* _EXERCISE_:
Could you repeat every record below exactly, leaving out the pictures?

Data records
======

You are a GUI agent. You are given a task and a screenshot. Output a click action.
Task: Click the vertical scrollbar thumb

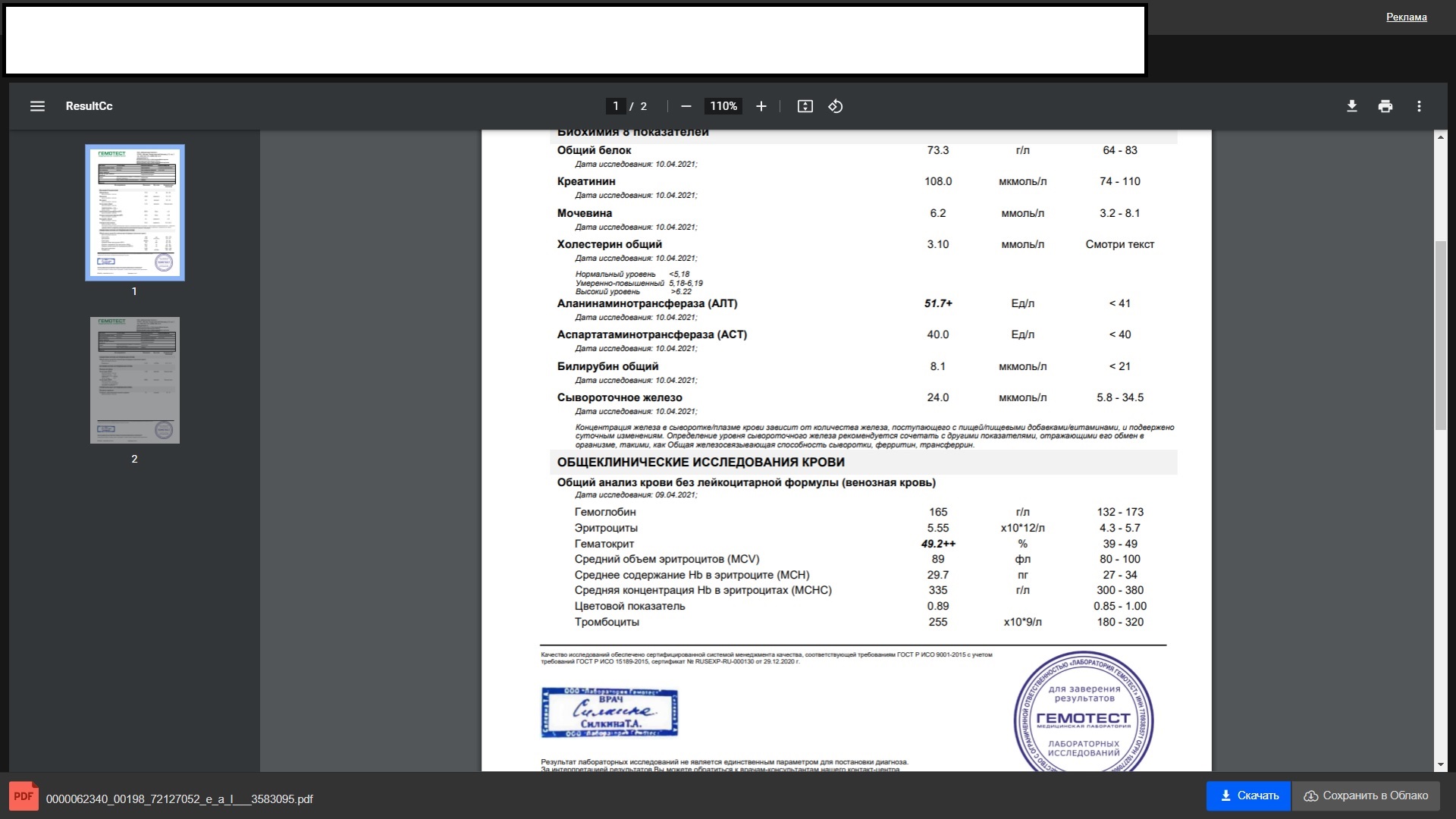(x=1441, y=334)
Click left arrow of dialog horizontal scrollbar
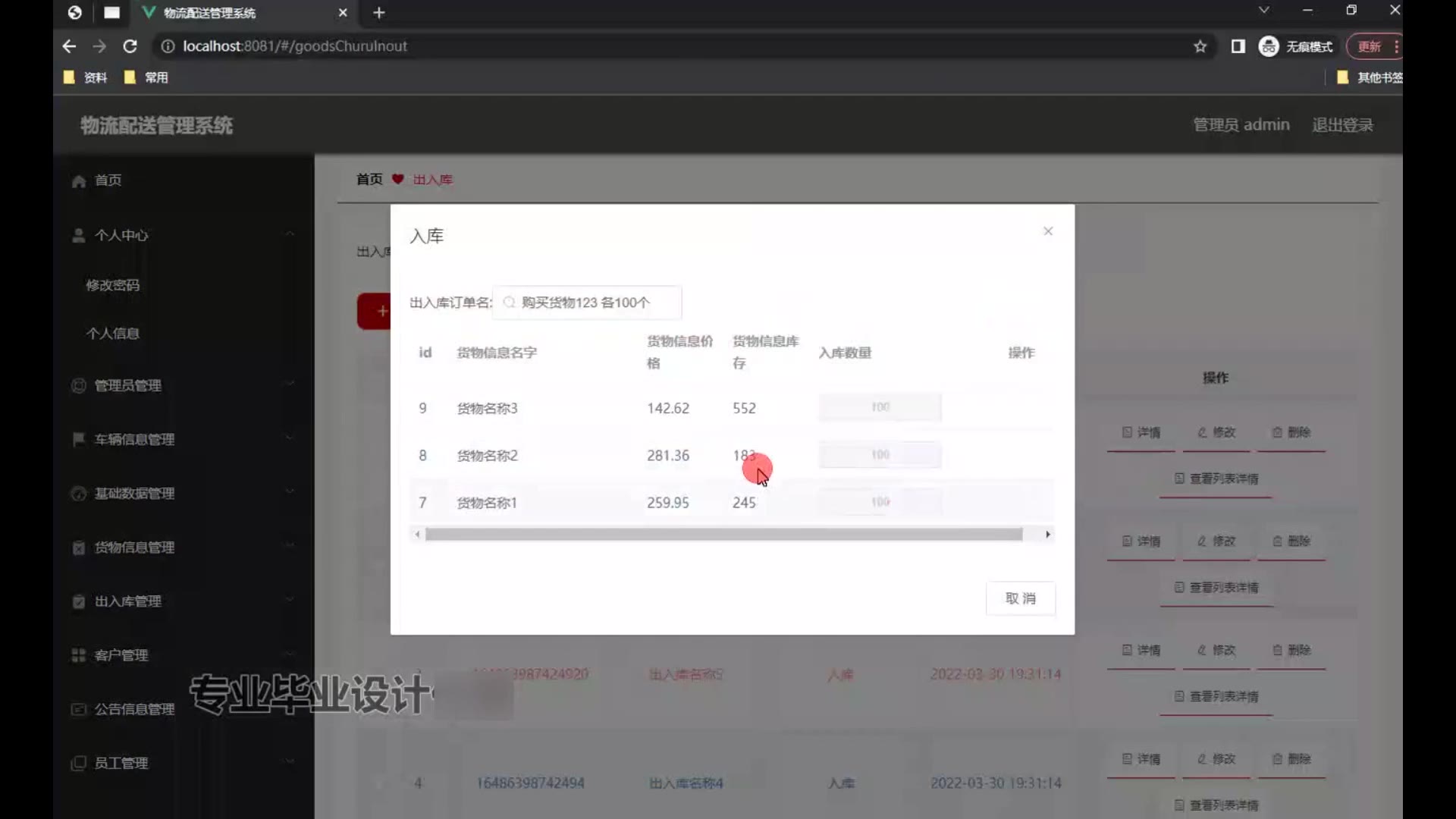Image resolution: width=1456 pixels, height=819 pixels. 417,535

======

* _COMPLETED TASK_:
You are a GUI agent. You are given a task and a screenshot. Output a click action.
Task: Click the vertical scrollbar thumb

(x=1441, y=334)
Click left arrow of dialog horizontal scrollbar
Image resolution: width=1456 pixels, height=819 pixels. 417,535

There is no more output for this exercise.